27/12/2018

Blockchain e a transformação da infraestrutura

Como o sistema que revolucionou as transações financeiras na internet pode beneficiar projetos urbanos.

É difícil não ter ouvido falar sobre o bitcoin, o dinheiro virtual mais negociado no mundo. Com cotações que chegaram a 20 mil dólares no fim do ano passado, a moeda caiu no gosto dos brasileiros. Hoje o país já conta com mais de 1,4 milhões de investidores, o dobro de cadastrados na Bolsa de Valores. Especialistas alertam para os perigos do negócio, considerado instável e especulativo, mas o interesse de empresas e startups no assunto só cresce - e vai muito além da criptomoeda. 
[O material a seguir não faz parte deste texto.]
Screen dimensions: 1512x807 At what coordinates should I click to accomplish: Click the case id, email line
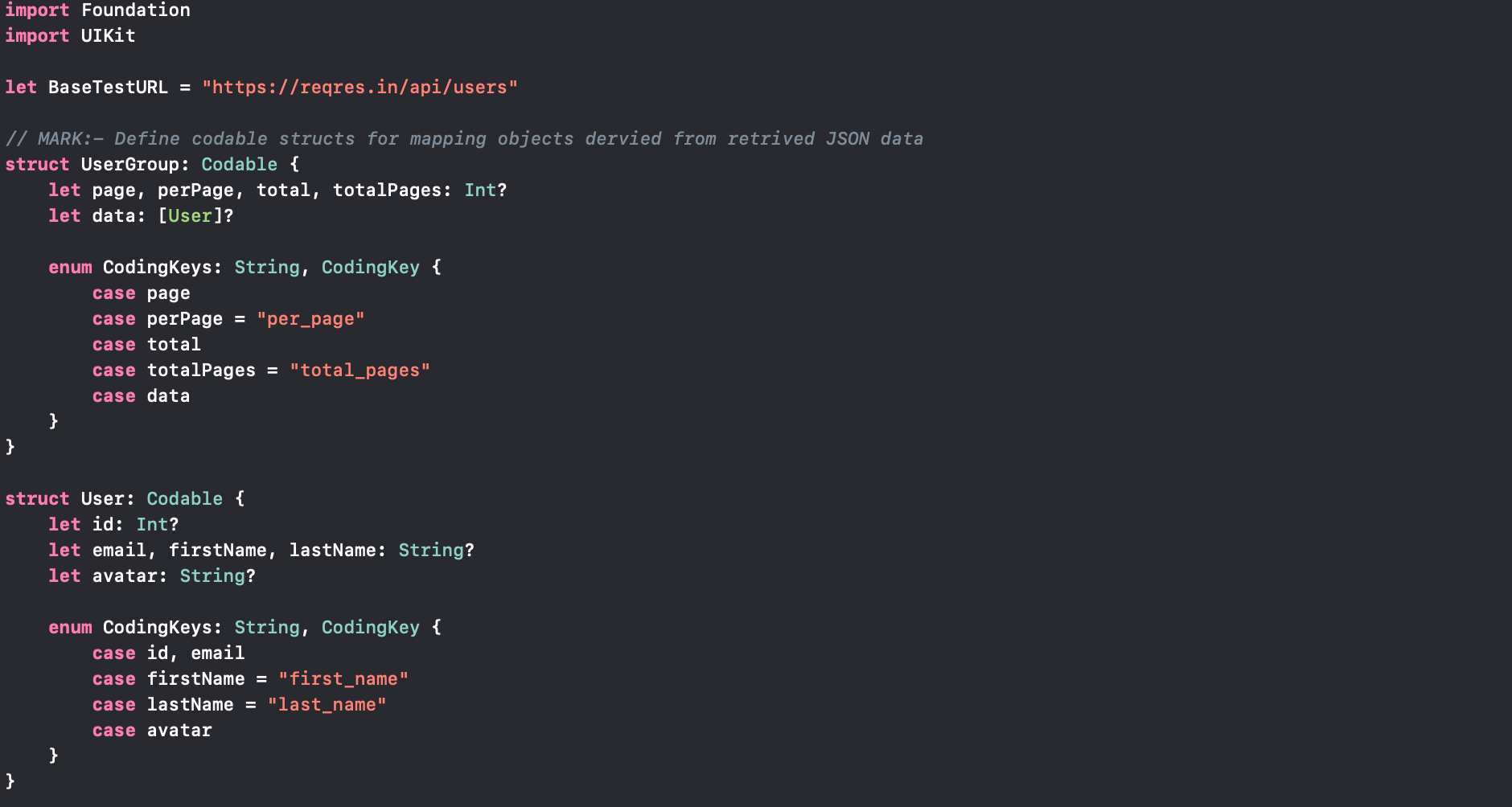(168, 653)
O mercado encontrou na blockchain, tecnologia por trás de toda essa economia digital, um potencial maior e mais seguro de investimento. Utilizado para facilitar, regular e registrar as transações realizadas com bitcoins, funcionando como um grande arquivo de registros criptografado, o sistema pode mudar a forma como distribuímos outras mercadorias. Commodities como água, combustíveis e energia elétrica, por exemplo, conseguiriam circular de forma mais rápida, segura e transparente. O impacto é relevante justamente para projetos de infraestrutura, e alguns países já deram o primeiro passo ao usar a tecnologia a seu favor.
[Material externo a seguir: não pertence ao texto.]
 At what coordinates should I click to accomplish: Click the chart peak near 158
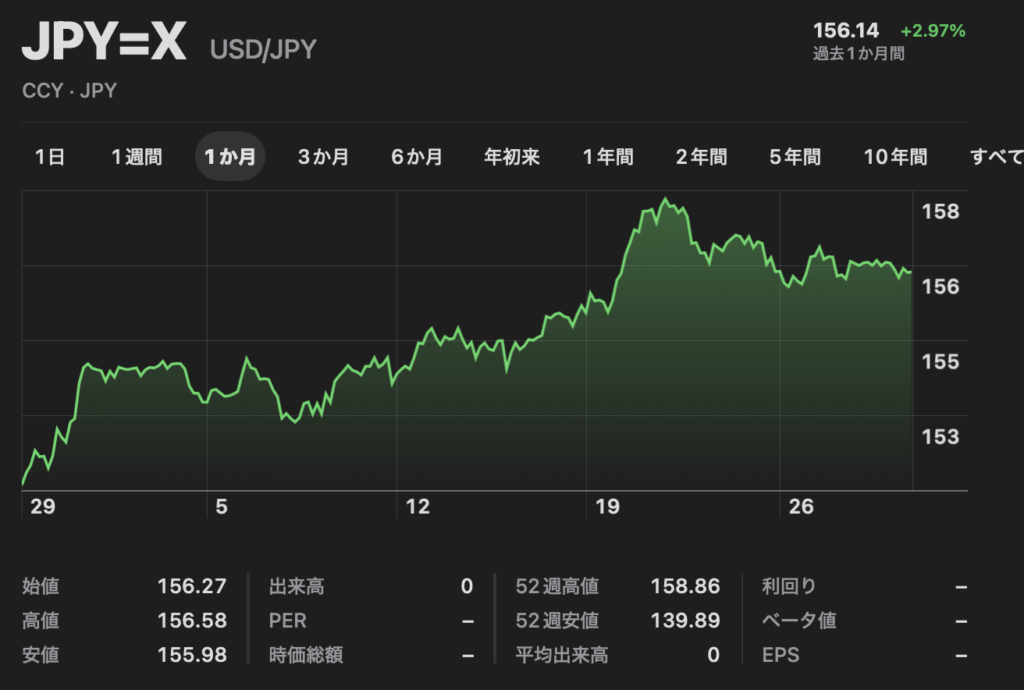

Na Austrália, o Programa Cidades e Subúrbios Inteligentes pesquisa como a blockchain pode repensar a distribuição de água e eletricidade nas cidades. O objetivo é que o sistema consiga orquestrar e interconectar as instalações de forma mais eficiente e com custos menores. No mercado brasileiro, o BNDES (Banco Nacional do Desenvolvimento Econômico e Social) pretende testar a tecnologia em alguns de seus projetos de financiamento. Setores do transporte também já demonstraram interesse. Empresas de remessas, como a norte-americana Fedex, exploram novas formas de usar a rede digital para rastrear mercadorias, gerenciar logísticas e otimizar o tempo de entrega, diminuindo consideravelmente o custo dos deslocamentos. Se os resultados se mostrarem positivos, a iniciativa pode radicalizar a forma como pessoas e cargas são transportadas.

Difícil de rastrear e sem definição sobre a incidência de impostos, o bitcoin ainda está longe de ser utilizado por governos ou instituições financeiras, que ainda buscam formas de regular a moeda digital. Entre as principais restrições, estão propostas para taxar rendimentos e fornecer informações dos investidores. A rede virtual é tida por muitos como o futuro dos sistemas de transação e gerenciamento de mercadorias, prometendo uma revolução maior do que o boom causado pelos aplicativos.